• _Prompt_:
Find the line with "Permissions (669, 167)" and the line with "Next (1285, 986)" in the entries below; output exactly those two lines, every line between them, and no others.

• _Records for the exercise_:
........

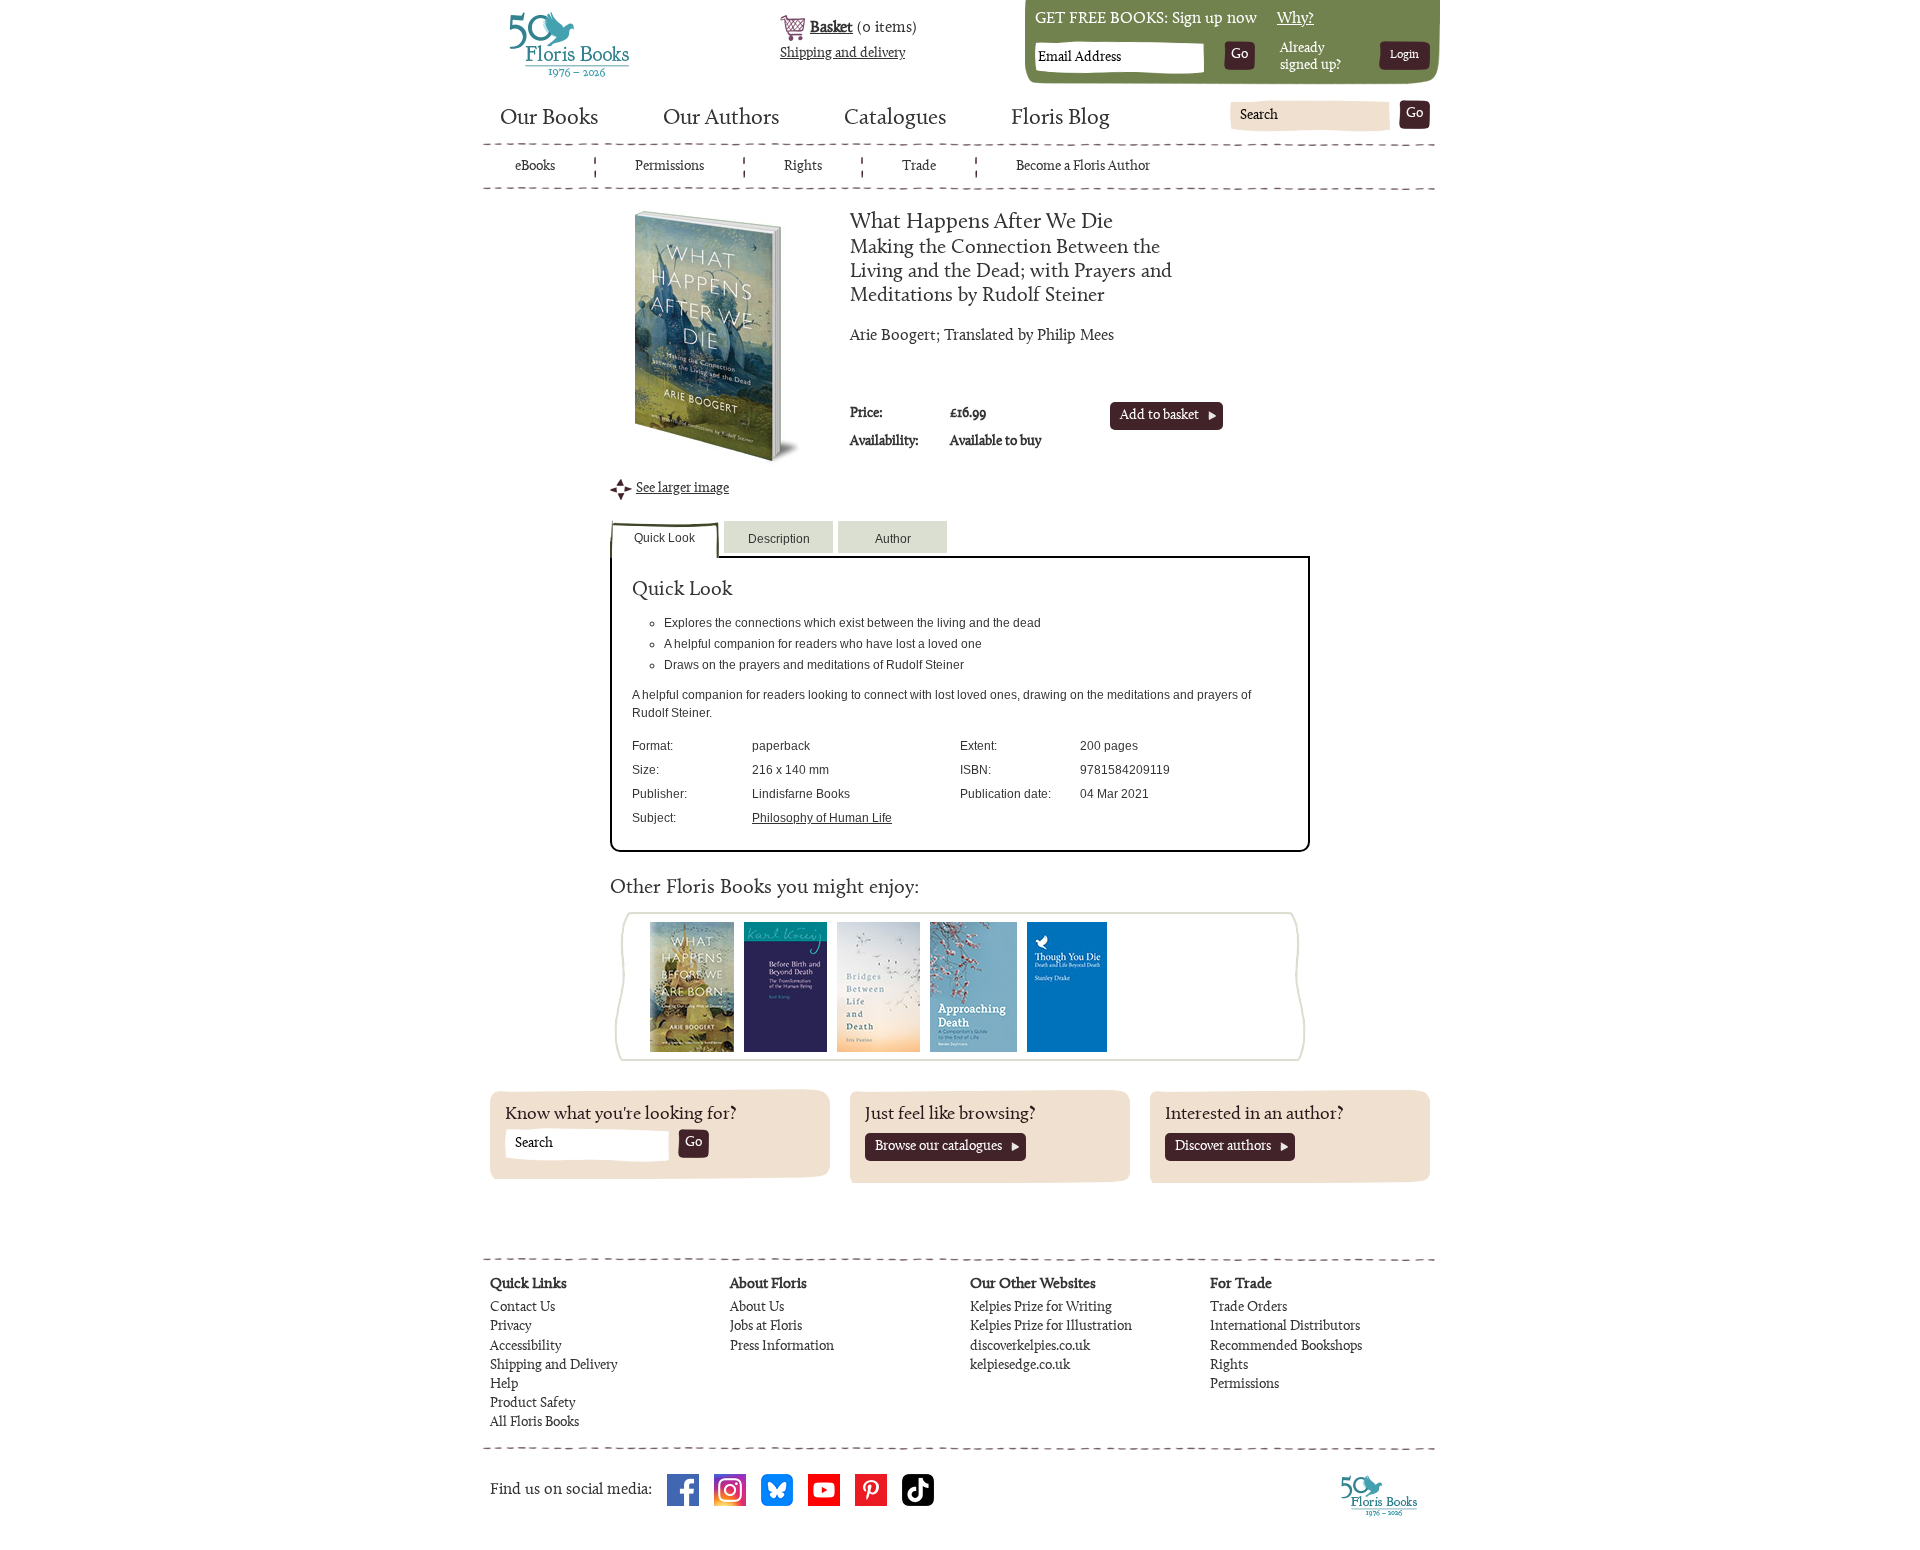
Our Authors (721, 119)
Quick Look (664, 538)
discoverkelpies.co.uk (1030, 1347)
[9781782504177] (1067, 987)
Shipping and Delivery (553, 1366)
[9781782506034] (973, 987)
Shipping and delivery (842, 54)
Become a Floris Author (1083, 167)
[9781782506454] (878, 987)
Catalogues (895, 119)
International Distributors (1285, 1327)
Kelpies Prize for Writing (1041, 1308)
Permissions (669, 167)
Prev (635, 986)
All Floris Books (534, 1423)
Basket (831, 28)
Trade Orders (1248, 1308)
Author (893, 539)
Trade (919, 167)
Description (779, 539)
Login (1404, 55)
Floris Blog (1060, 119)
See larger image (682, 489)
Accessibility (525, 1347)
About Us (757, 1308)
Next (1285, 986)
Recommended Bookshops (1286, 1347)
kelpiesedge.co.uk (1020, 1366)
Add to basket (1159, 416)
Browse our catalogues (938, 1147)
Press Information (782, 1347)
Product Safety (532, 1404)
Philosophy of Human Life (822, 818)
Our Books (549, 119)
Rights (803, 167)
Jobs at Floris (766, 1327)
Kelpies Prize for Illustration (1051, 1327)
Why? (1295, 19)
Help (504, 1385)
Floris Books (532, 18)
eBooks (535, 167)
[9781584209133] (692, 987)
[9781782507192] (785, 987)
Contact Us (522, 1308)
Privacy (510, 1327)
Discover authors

........

• _The answer_:
Permissions (669, 167)
Prev (635, 986)
All Floris Books (534, 1423)
Basket (831, 28)
Trade Orders (1248, 1308)
Author (893, 539)
Trade (919, 167)
Description (779, 539)
Login (1404, 55)
Floris Blog (1060, 119)
See larger image (682, 489)
Accessibility (525, 1347)
About Us (757, 1308)
Next (1285, 986)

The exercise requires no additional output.